From the start, Congressman Mike Capuano has insisted that the race to fill Senator Edward Kennedy’s seat would be a battle to identify one’s vote, to go after it and to bring it out on primary day.
Capuano put his head down and with the energy and abandon of a football half-back, is plowing his way through the opposition, positioning himself for the primary day kill.
He may end up a winner if everything falls into place for him.
Attorney General Martha Coakley may be ahead in the polls taken by the Boston Globe by about 20%, but 50% of those who were polled say they don’t yet know who they are going to vote for.
With Capuano expected to take about 22% of the vote if the election was held tomorrow, there is the likelihood he will do substantially better when all the votes are counted than the polls reveal.
In fact, if he works hard enough and the cards fall right for him, he could steal the election from Coakley, who isn’t exactly turning voters on fire.
Her name may be better known than Capuano’s throughout the state but her public voice is weaker than his.

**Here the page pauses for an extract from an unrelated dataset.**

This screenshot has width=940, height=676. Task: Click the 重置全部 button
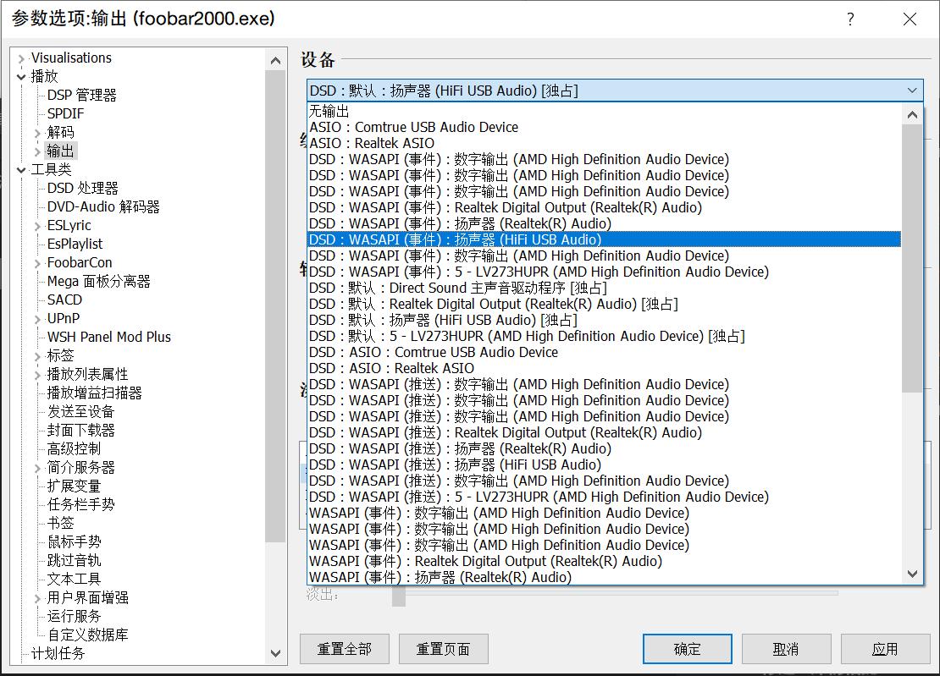click(x=344, y=649)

She has no vision. Rather, if she has vision, we have not seen glimpses of it.
Coakley is just another AG trying to elevate herself when she’d probably be better off staying where she is, putting people in jail and suing others on behalf of the people for defrauding others.
This is Capuano’s moment under the sun. This is time to succeed where most others have already guaranteed him he is assuredly going to fail.

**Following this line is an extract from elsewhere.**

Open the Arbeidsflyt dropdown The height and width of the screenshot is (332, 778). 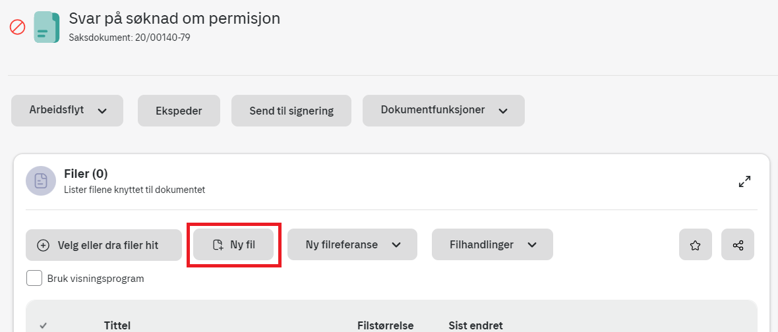67,111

To know him is to understand that this is a tough guy who knows the way, who is fighting the good fight according to his plan and his intuition.

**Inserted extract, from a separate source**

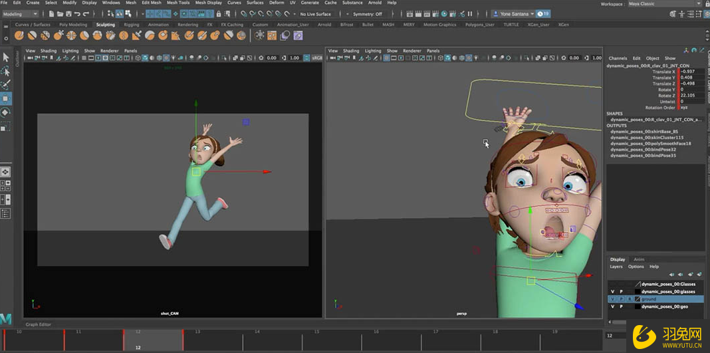710x353 pixels.
Task: Click the pause icon in status line
Action: [x=470, y=14]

Capuano is doing what a young John Kennedy did on his way to the senate. He has thrown up the chips and he is letting them fall where they may.
Women are naturally supposed to be lining up to vote for Coakley.
Polling proves they aren’t.
Only 16% of women polled said they were voting for Coakley because she’s a woman.
This leaves 84% of the women’s vote up for grabs – although one must imagine that women will get out and vote on primary day and that they will give Coakley an edge.
Steve Pagliuca and Allan Khazei are in this – and Pagliuca has shown he knows something about building a campaign from nothing to something – and he holds about 15% of the vote with two weeks left. Khazei is out of it and one wonders why he’s in it in the first place.
In a perfect world, Coakley wins easily. Capuano comes in second. Pagliuca third and Khazei fourth.
But this is not a perfect world.
My money is on Mike Capuano to steal the win from Coakley, but I have been wrong before in my predictions.